▶ [Given information]
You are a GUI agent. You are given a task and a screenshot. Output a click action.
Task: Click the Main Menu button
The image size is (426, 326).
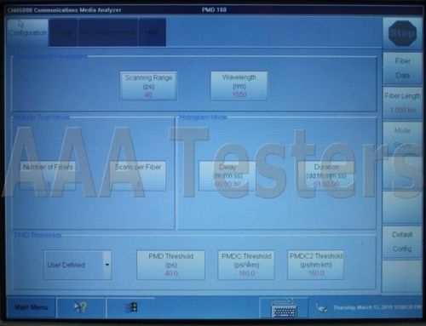(x=31, y=307)
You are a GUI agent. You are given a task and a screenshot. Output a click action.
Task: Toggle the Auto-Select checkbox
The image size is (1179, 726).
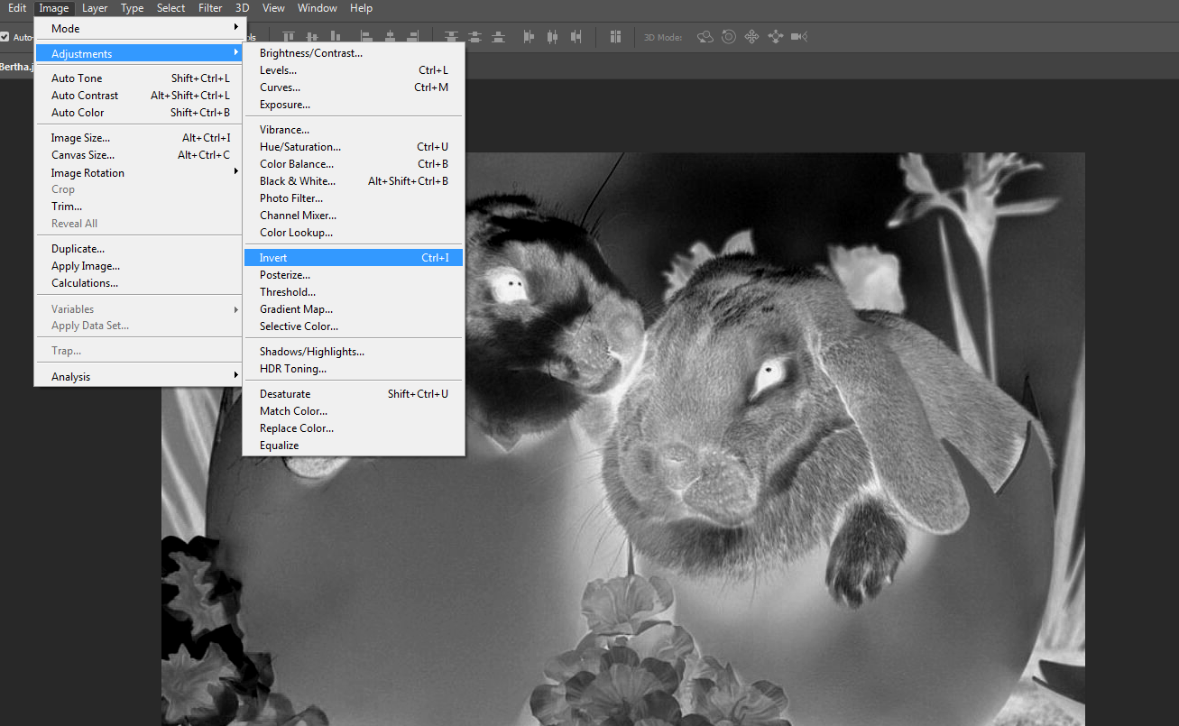click(x=5, y=37)
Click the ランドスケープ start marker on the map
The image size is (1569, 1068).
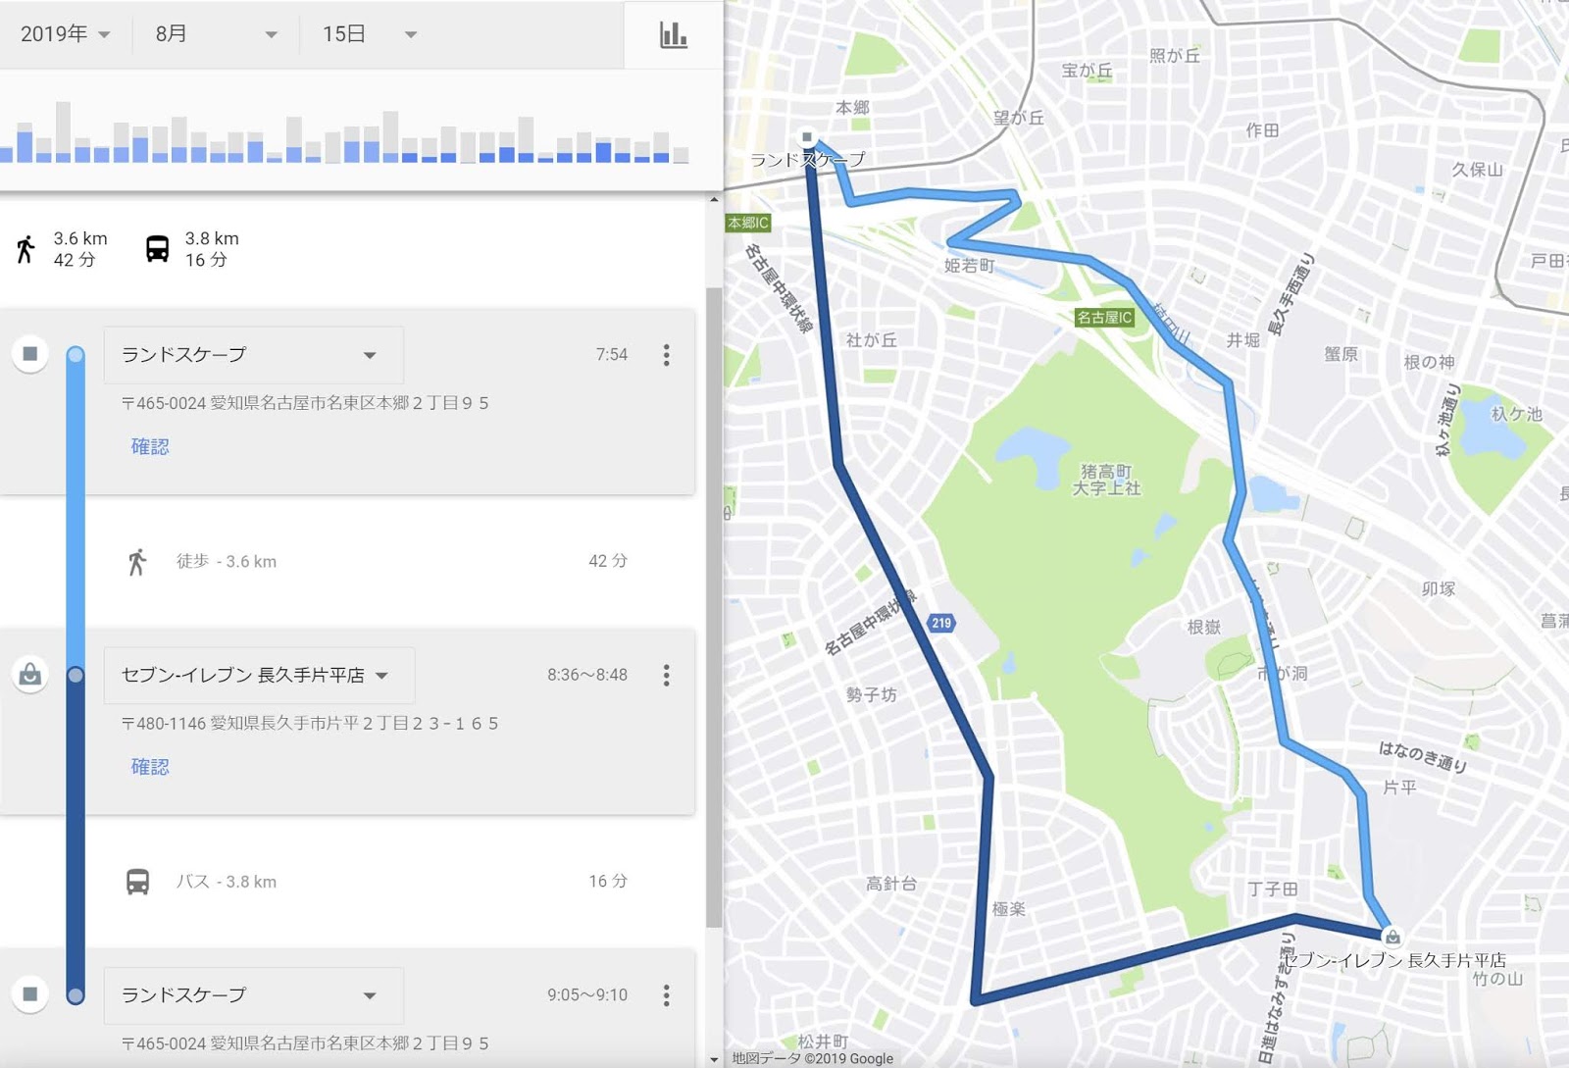(807, 137)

▶ [What you have to do]
Reproduce every text line of the data above verbatim, omitting the pictures.

▶ [Exercise result]
You are a GUI agent. You are given a task and a screenshot. Output a click action.
Task: Click the Main Menu button
The image size is (426, 326).
(x=31, y=307)
You are a GUI agent. You are given a task and a screenshot. Output a click action.
Task: Toggle the Auto-Select checkbox
The image size is (1179, 726).
click(x=5, y=37)
Click the ランドスケープ start marker on the map
The image size is (1569, 1068).
(807, 137)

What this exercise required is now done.